(Items in a dataset)

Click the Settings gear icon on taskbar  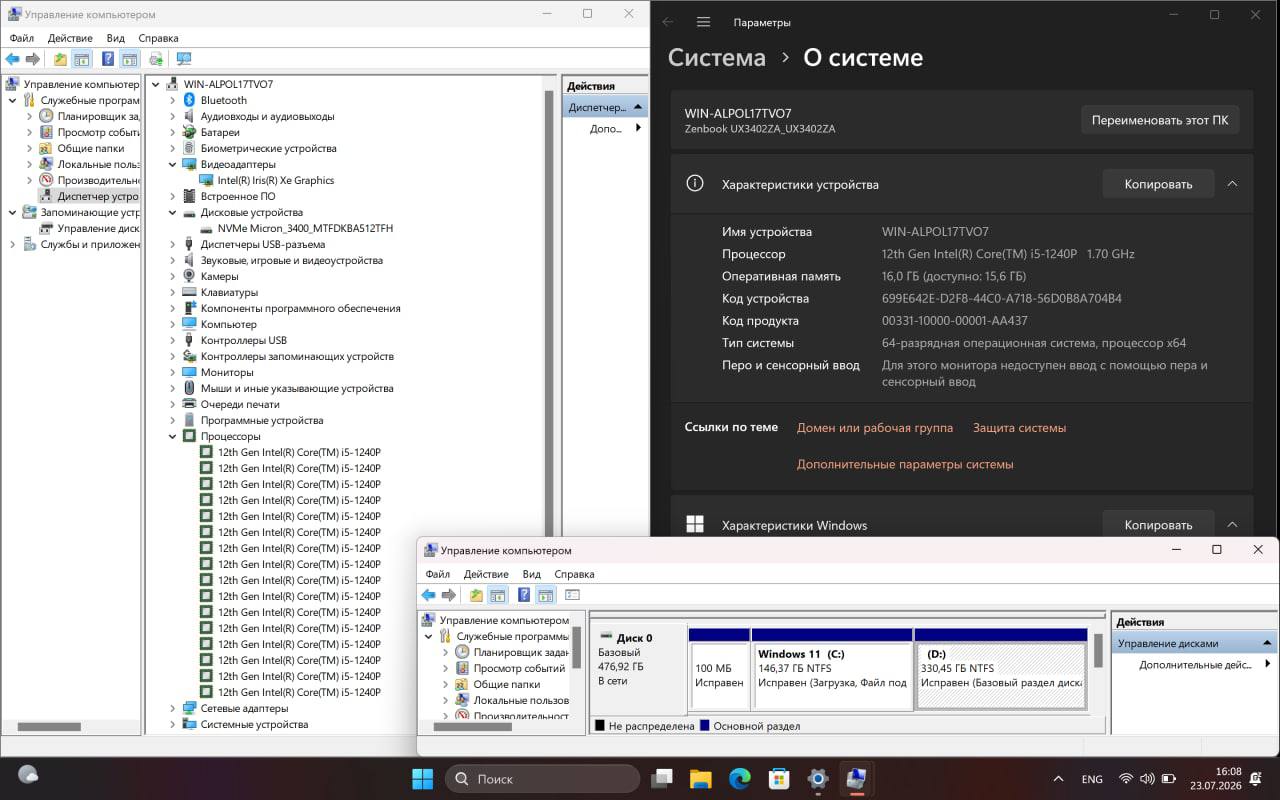pos(818,778)
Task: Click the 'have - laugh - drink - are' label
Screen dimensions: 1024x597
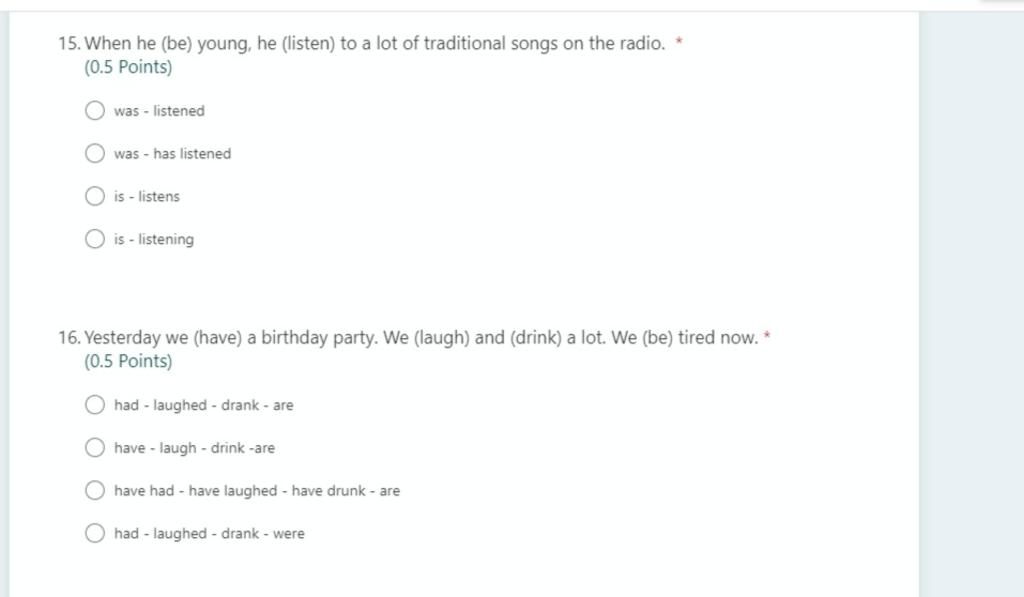Action: [x=194, y=449]
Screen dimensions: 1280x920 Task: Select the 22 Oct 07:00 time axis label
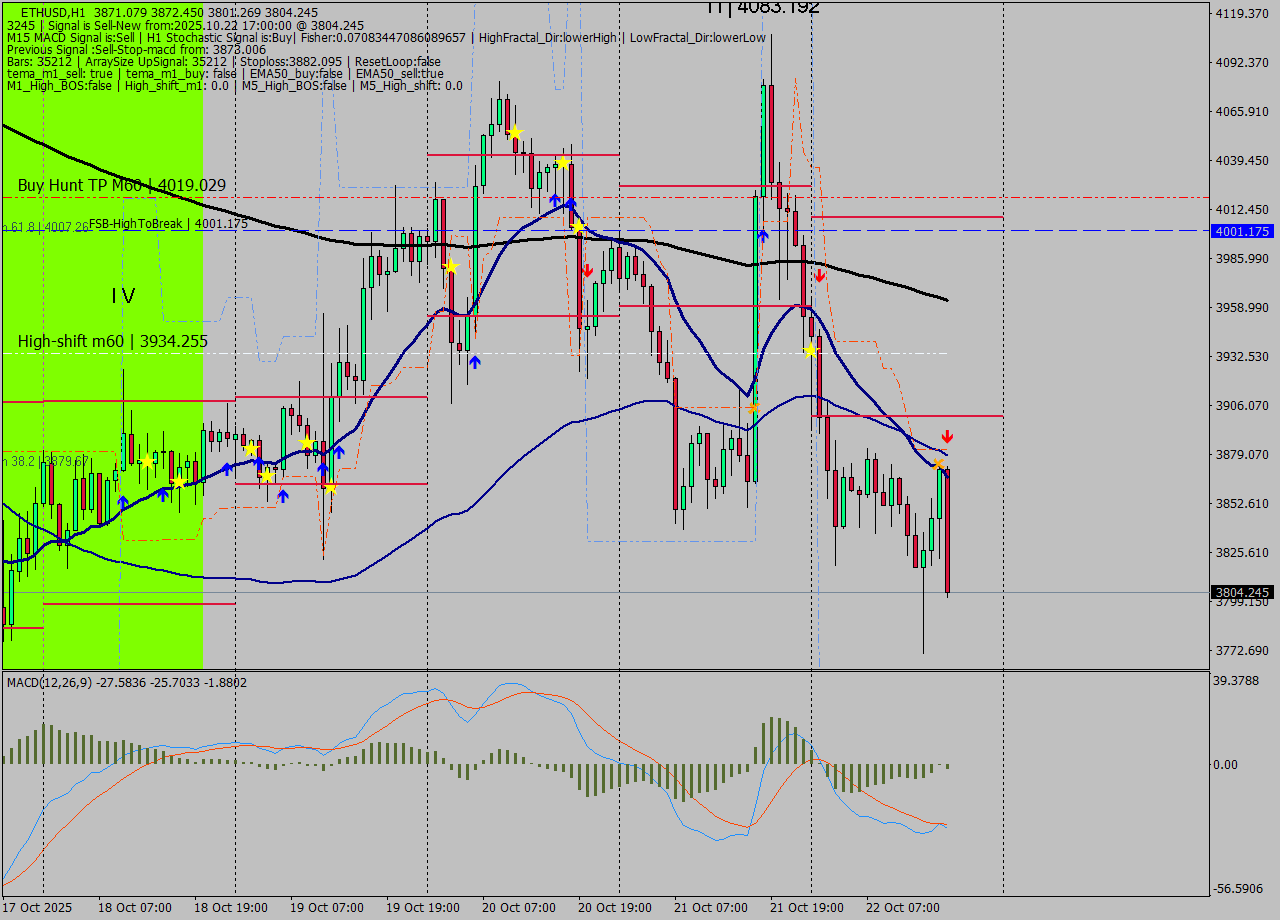903,908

EXERCISE DETAILS
Which lines of the items above contain the string "Screen" with matching case? Find them and copy each one in full.

ANSWER TO THIS EXERCISE
Screen dimensions: 1024x597
Screen dimensions: 1280x920 Task: Select the 22 Oct 07:00 time axis label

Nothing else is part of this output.